The Personal Finance Society has renewed its warnings of exponential premium growth in the professional indemnity market amid claims of "massive delays" in advisers receiving quotes and a "barrage" of questions needing to be answered. 

According to the professional body brokers are blaming the shrinking number of professional indemnity insurers as the reason remaining providers in the market are struggling to process applications. 

At the end of last year Keith Richards, chief executive of the PFS, said he only knew of two insurers then writing new cover for advisers who advise on defined benefit transfers.

The Financial Conduct Authority’s supervisory work in the DB sector this year, combined with its decision to increase the compensation limit of the Financial Ombudsman Services in April, has widely been blamed for shrinking the PII market.

Advisers have been faced with a growing number of policy exclusions and warnings of premium increases of 500 per cent. 

In an update today (February 17) the PFS said it was continuing to receive evidence of growing premiums, including one advice firm which saw its costs jump from £3,700 in 2009 to £45,000 in 2019.

Another adviser told the professional body their professional indemnity cover cost £22,736 in 2017 rising to a 'best case scenario' of £112,000 in 2018, even before the compensation limit at the ombudsman was officially changed. 

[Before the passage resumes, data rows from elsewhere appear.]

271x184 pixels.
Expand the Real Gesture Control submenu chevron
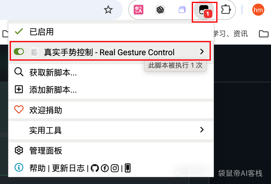pyautogui.click(x=202, y=52)
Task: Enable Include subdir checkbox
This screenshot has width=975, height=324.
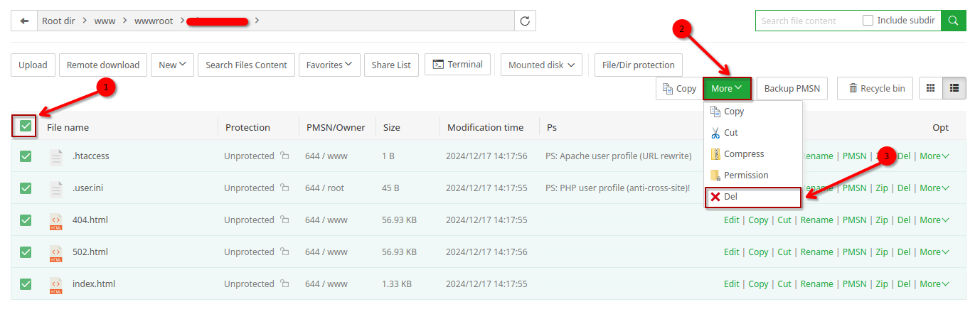Action: tap(868, 21)
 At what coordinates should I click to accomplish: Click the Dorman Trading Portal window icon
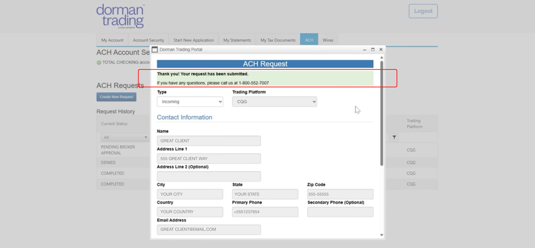tap(155, 49)
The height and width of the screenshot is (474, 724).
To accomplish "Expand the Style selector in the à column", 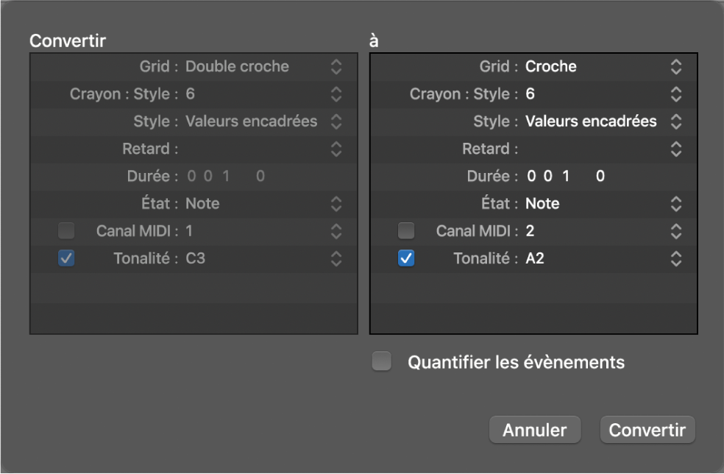I will 675,121.

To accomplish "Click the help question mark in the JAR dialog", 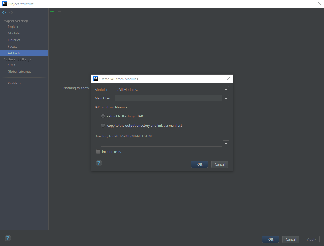I will click(x=99, y=163).
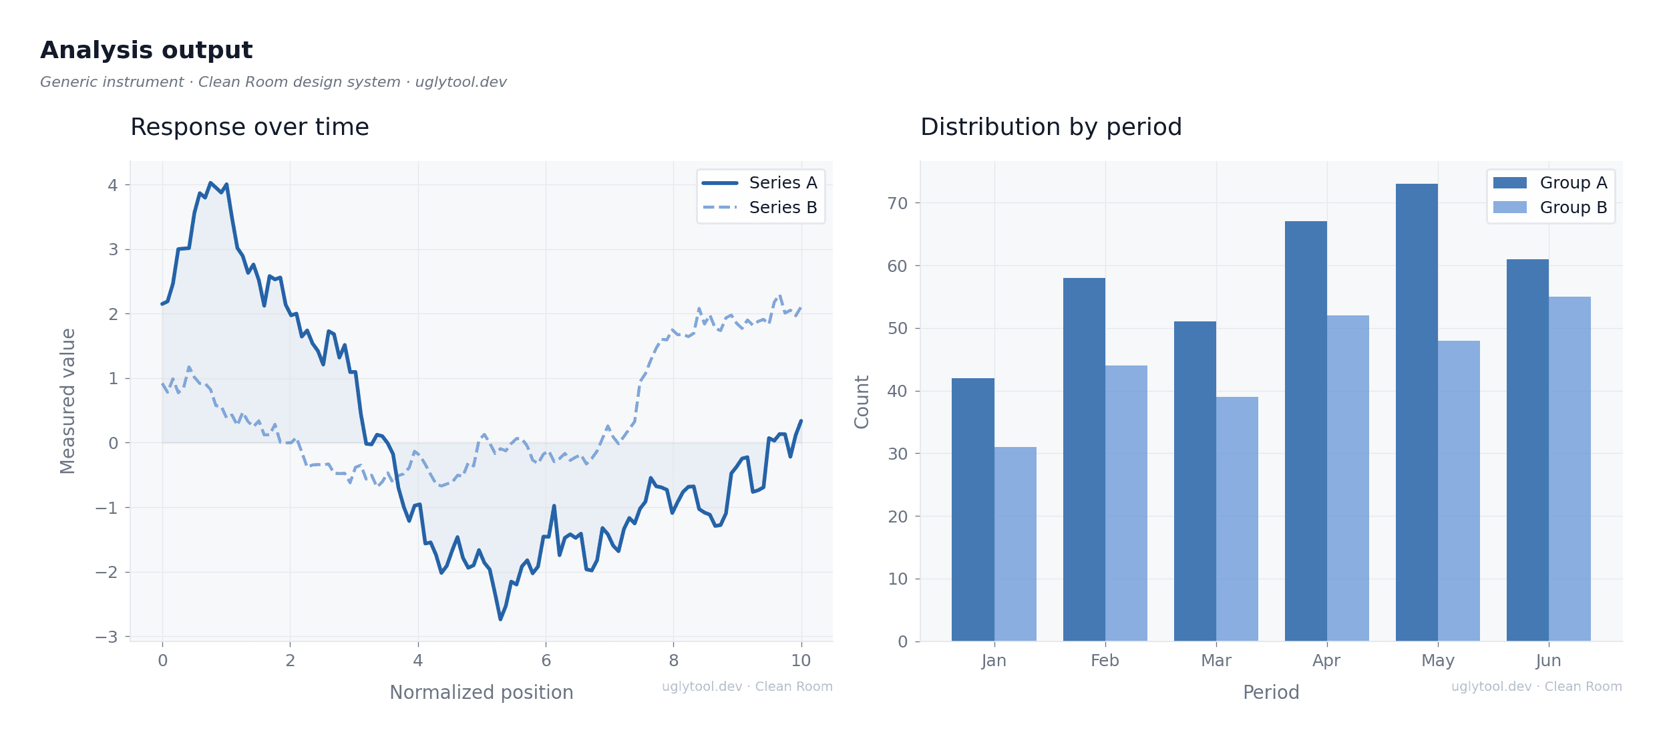Click the Group A bar for Jan
This screenshot has height=743, width=1663.
[x=973, y=509]
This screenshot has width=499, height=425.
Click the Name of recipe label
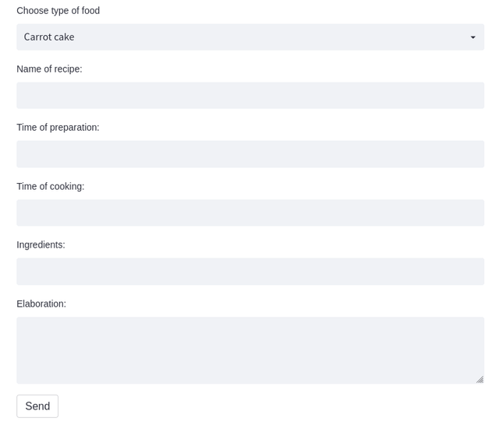[x=49, y=69]
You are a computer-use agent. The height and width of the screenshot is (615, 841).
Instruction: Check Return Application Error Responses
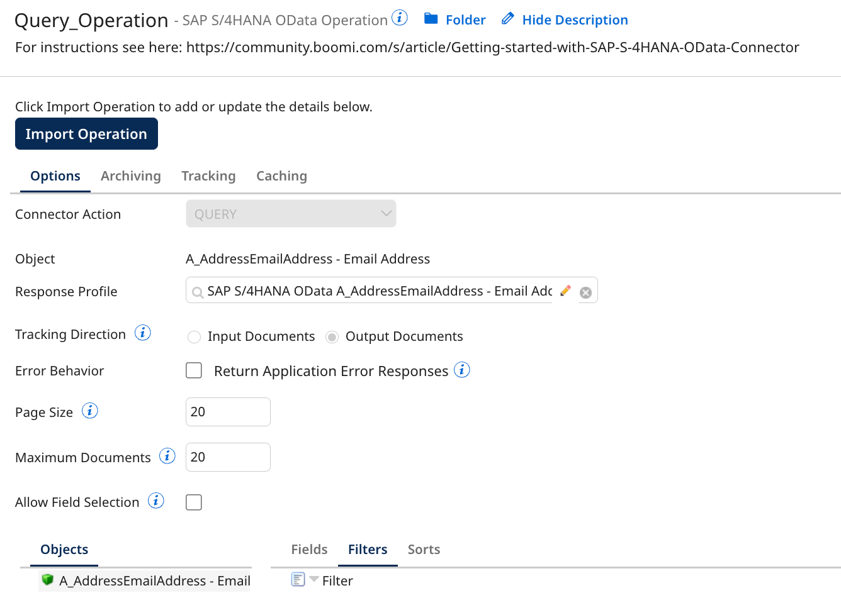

Mr Richards said: "Financial advisers who have never had a single complaint made against them are being frozen out of the defined benefit pension transfer market because of PI premium hikes and restrictions on cover.

"Problems with PI cover are causing financial advisers to exit the defined benefit pension transfer market and limiting the public’s ability to access the financial advice they need to exercise pension freedoms."

One Surrey-based adviser, who saw a 47 per cent hike in his premium, apparently told the PFS: "The FCA are quick to make changes, slow to undo the damage those changes inflict on an already beleaguered sector."

Last month the PFS warned problems with obtaining affordable professional indemnity cover had forced more than 30 advice firms out of the defined benefit transfer market in just three months.

It comes as the professional body doubles down on its efforts to tackle rising regulatory costs in the industry, with the society launching a letter template last week with which advisers have been encouraged to lobby MPs about the hardening professional indemnity market and the increases to the Financial Services Compensation Scheme levy.